Materials provided below:

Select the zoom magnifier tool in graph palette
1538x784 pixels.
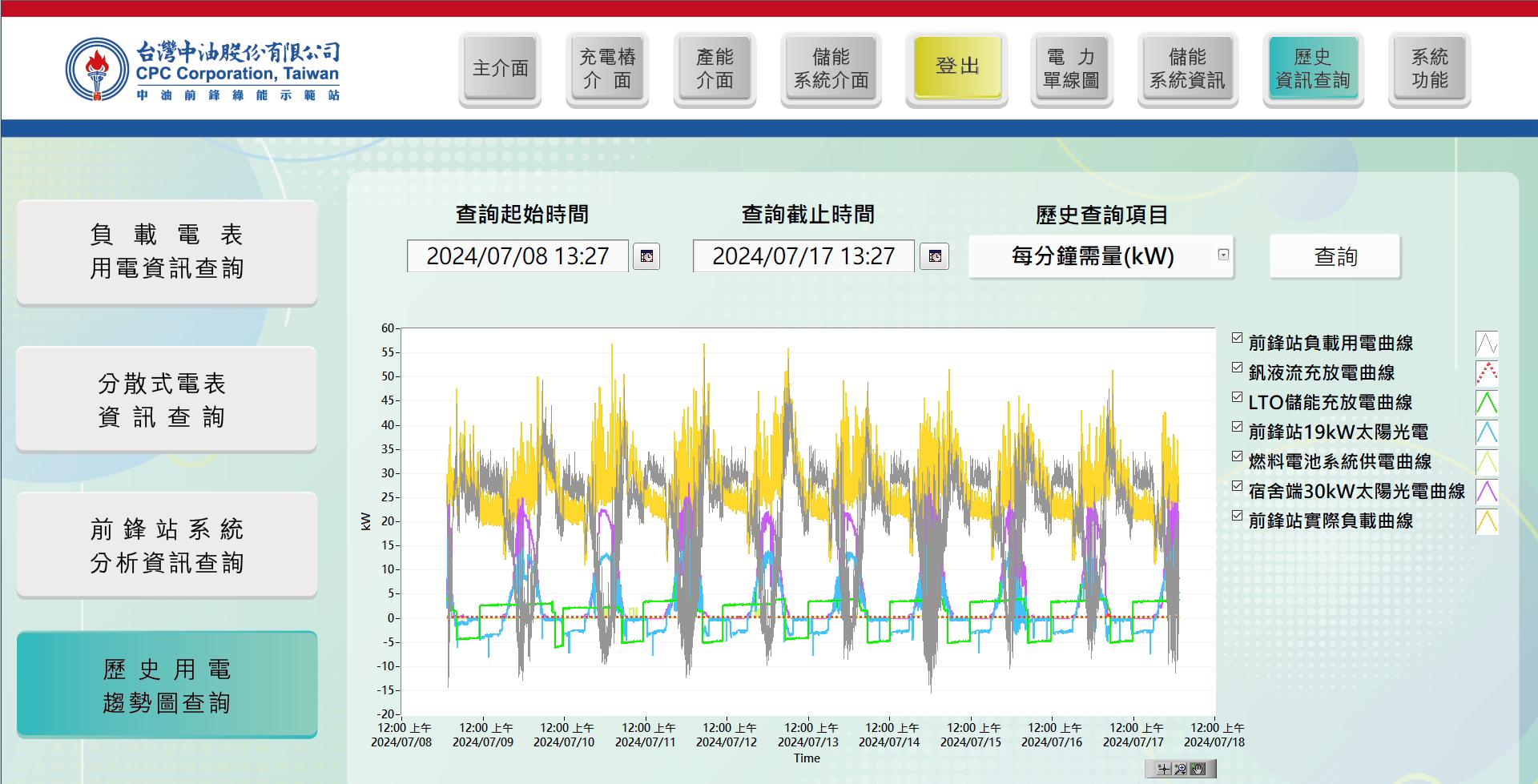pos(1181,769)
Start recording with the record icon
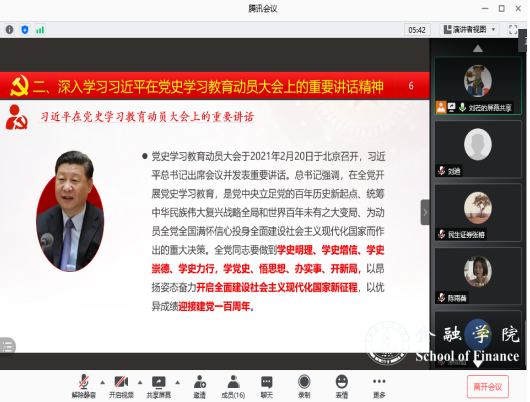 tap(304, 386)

End of Materials provided.

Problem to solve:
Leave the pictures out, and retype exactly the lines from the one containing "1538x784 pixels." through the last line of the entries above, both included.

Expected answer:
1538x784 pixels.
pos(1181,769)
Start recording with the record icon
 tap(304, 386)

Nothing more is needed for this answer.